In 2007, Toscano, et al. published the article “Differential glycosylation of TH1, TH2 and TH-17 effector cells selectively regulates susceptibility to cell death” in Nature Immunology. This study reported that some T helper cell subsets (Th1 and Th17) were susceptible to galectin-1-mediated anti-inflammatory regulation and others were resistant (Th2) due to differing surface glycosylation patterns. The article contains eight multi-pane figures, one table, and six supplementary figures/tables and utilizes at least nine different experimental procedures, and the authors report that their statistical testing consisted entirely of Mann-Whitney U-tests.
The Mann-Whitney U-test is a non-parametric analysis that tests the null hypothesis that values from two groups derive from the same population. It is only appropriate for statistical comparisons of two groups in which all values are independent, and technically, it is best applied when the values do not conform to a normal distribution. Even ignoring the last technicality, there are very few instances in this paper in which the Mann-Whitney U-test was correctly applied. The most fundamental statistical errors are outlined below.
More than two groups compared
The authors performed experiments comparing properties of three different groups of T cells, a design in which a one-way ANOVA would have been an appropriate test, but they only indicate significant comparisons between two of the three groups, suggesting that they either ignored one group in statistical testing or that they performed multiple Mann-Whitney tests within each three-group experiment(Fig. 1, 2, 3b-e, 4b, 6b, 6d, Sup3, Sup5b, Sup6).

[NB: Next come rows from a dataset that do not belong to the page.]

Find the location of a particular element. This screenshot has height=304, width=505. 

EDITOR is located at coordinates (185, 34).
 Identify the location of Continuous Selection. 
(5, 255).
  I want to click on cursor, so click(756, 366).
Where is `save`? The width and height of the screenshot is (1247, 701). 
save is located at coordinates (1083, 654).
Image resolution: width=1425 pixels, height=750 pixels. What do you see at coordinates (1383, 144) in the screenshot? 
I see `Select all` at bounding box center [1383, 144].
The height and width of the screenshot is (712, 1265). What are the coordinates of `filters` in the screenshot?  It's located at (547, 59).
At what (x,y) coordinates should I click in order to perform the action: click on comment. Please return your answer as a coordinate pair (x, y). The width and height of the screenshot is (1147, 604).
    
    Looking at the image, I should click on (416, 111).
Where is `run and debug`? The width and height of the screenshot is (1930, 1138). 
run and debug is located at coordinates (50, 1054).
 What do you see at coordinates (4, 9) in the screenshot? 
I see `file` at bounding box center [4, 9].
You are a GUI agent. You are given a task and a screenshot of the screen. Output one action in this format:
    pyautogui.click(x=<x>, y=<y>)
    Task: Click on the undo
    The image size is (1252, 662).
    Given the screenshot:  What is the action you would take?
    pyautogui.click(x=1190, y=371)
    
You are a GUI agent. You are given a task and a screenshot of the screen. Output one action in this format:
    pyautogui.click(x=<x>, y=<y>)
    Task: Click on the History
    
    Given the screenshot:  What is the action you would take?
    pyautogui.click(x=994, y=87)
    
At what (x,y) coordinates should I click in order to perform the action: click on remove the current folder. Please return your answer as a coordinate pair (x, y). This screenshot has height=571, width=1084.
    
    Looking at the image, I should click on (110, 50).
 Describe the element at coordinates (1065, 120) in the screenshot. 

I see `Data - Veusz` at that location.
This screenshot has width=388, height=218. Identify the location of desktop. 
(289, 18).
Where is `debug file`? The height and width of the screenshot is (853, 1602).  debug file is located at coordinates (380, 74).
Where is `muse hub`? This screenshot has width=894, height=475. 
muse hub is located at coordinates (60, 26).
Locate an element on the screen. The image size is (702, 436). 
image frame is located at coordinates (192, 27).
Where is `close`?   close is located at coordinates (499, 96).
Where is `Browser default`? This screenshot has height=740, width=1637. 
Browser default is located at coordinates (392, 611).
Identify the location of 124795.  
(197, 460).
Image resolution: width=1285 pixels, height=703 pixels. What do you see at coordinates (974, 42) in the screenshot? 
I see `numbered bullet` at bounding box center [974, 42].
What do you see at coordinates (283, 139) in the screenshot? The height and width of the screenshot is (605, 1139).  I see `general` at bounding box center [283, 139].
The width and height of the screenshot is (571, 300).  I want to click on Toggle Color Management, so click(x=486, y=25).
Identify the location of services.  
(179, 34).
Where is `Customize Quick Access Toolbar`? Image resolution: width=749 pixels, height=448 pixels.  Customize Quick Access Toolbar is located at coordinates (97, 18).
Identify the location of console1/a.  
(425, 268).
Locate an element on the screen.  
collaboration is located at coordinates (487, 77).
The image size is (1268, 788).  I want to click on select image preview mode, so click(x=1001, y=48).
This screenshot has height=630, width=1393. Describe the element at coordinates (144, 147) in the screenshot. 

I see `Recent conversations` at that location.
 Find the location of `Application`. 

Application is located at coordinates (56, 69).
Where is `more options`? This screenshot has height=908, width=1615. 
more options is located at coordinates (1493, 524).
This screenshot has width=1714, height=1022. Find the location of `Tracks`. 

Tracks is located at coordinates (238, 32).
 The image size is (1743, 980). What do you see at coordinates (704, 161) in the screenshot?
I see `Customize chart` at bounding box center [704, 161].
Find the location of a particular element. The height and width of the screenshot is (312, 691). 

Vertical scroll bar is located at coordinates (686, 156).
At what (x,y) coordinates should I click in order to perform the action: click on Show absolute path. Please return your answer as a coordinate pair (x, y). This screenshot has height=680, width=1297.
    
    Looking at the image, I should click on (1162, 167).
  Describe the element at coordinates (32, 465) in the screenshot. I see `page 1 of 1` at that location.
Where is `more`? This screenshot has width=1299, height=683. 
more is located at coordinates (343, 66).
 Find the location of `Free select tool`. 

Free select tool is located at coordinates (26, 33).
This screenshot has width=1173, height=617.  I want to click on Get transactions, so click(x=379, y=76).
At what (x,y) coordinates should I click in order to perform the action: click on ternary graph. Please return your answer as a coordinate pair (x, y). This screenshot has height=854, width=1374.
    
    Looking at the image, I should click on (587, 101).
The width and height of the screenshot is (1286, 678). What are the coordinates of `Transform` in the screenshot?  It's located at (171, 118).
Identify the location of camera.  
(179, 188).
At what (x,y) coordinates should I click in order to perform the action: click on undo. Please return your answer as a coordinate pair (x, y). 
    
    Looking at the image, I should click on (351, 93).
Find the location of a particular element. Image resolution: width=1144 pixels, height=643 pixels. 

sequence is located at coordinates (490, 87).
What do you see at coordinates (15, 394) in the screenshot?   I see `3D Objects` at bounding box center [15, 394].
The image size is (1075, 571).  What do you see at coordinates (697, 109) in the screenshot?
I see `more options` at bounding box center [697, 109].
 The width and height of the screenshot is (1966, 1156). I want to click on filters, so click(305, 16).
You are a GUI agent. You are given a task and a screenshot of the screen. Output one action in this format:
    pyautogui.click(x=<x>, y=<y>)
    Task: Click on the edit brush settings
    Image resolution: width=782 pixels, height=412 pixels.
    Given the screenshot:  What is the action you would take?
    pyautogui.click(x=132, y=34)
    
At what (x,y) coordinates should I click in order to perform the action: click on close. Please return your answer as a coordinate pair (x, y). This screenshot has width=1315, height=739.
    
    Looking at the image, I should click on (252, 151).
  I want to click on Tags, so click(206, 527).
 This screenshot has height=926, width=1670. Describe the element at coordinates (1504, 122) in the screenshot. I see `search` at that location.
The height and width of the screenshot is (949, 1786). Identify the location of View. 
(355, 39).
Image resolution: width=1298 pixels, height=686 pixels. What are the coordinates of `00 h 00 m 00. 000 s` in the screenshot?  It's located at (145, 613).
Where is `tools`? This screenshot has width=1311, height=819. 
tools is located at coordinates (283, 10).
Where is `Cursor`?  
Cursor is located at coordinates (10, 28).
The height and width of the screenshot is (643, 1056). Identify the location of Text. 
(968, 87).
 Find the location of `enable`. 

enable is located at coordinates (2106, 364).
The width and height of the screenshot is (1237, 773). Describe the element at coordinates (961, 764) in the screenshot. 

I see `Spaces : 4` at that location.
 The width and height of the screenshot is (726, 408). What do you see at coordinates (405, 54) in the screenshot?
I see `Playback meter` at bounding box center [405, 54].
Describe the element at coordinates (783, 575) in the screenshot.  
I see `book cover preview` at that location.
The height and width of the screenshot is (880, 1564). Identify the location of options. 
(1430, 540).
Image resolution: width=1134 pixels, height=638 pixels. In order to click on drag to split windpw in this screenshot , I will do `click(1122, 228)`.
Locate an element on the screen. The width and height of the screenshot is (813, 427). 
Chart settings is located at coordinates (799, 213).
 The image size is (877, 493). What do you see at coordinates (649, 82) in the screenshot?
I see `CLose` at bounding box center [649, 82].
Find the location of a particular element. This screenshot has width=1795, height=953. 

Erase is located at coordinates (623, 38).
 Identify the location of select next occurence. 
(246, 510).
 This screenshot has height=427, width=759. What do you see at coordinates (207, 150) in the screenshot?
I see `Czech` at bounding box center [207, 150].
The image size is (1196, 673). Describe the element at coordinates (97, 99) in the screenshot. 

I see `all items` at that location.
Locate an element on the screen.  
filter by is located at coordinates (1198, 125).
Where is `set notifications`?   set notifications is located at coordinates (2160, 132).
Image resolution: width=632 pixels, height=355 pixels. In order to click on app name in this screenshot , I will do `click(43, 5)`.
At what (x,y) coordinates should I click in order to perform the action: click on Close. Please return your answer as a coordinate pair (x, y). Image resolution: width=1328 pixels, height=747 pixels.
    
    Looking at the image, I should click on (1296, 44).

Comparisons of groups with more than one explanatory variable
Several experiments compare a variable in these three groups of cells over time, with increasing dose, or under three different treatments, conditions that require a two-way ANOVA(Fig. 1b-e, 3d, 3e, 4, 5a, 5b, 6c, 7c, Sup4). The images below depict perhaps the most egregious examples of this.
Non-independent samplesEach experiment with human cells was conducted using a sample from a single human donor split into three groups. Clearly then, the cells in each group are not independent and require a statistical test that accounts for repeated measures to be appropriately analyzed. Similarly, the authors frequently state that their reported data represent the mean of several experiment replicates. In these cases, each replicate would need to be considered paired for the purposes of statistical analyses, and the Mann-Whitney test is once again inappropriate (all figures).